My point: Christianity is inherently symbolic, as are most religions, and indeed symbols are what give it power. Literalism is an affectation people put on, not a rule that could be consistently used in interpreting the Bible or any other book. You are taught to believe that the interpretation of your elders is "literal", but it employs just as rich a set of symbolic assumptions as any other perspective, when looked at with a clear eye.

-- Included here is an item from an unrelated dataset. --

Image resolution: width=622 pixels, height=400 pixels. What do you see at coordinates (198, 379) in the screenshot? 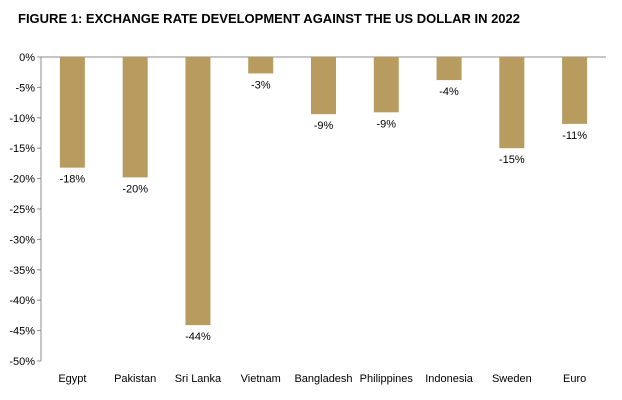
I see `x-tick-label: Sri Lanka` at bounding box center [198, 379].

Of course it doesn't makes sense. But that didn't stop the first generation of Christians expecting the literal return of Christ, returning in power to judge all mankind. They did not take it as a metaphor. They expected a literal event.
Sure they did. It's not actually either/or. I can compare you to a rose in the first line of a poem, and then request a kiss in the second line, and the fact that you aren't literally a rose has no bearing on whether or not I want or receive the kiss in stanza 2.

Christianity and the fall

''Original sin is part of the Doctrine of the Fall, which is the belief that when Adam and Eve disobeyed God, they 'fell' from perfection and brought evil into a perfect world.
Fall goes with redemption

For Christians, the fall is inseparable from redemption - the act by which human souls are washed clean of the stain of original sin.

A tale of two Adams

Christians believe that the story of the fall and redemption is a story of two Adams, and sometimes refer to Christ as the "Second Adam".

The first Adam sins and causes humanity to fall; the second Adam atones for that sin with his death and redeems humanity.
The traditional story of original sin

The story behind original sin is told in the Old Testament book of Genesis''

I am well familiar with the story. What I don't get is why you could say that there are "two Adams" without there being figurative language at play. Do you think that Jesus was a literal clone of the original Adam? Or a ressurrected Adam? How is that not a metaphor, in other words? It sounds like a pretty obvious allegory to me. Explain this to me.

If I were to write a political hit piece called "The Two Hitlers" in which I compared Mr Trump to the Big H, would you read that and think: "clearly he means that Trump is literally Hitler come back from the dead, and his argument about why Trump is wrong makes no sense unless that is literally true"? Or would you more sensibly conclude that I am trying to draw a metaphorical connection to two separate people with a similar ethos and methodology?
 
Wow, I'm sorry about that guys, I completely got the two confused.

Though in my defense, Solomon was also a sex maniac who did unwise things despite being called wise.
 
https://www.behindthename.com/name/eve


I believe it is safe to say all English words in the bible are related to latin and Greek interpretations of ancient Hebrew. The Hebrew term used by the author of Genesis would have had some cultural meaning in the day.

Bible College joke:
Why did Adam call his wife Eve?
Because she always came the night before.

How do we know Jesus was Irish?

He was over 30and unmarried, hung around with 12 men drinking, and his mother thought he was god.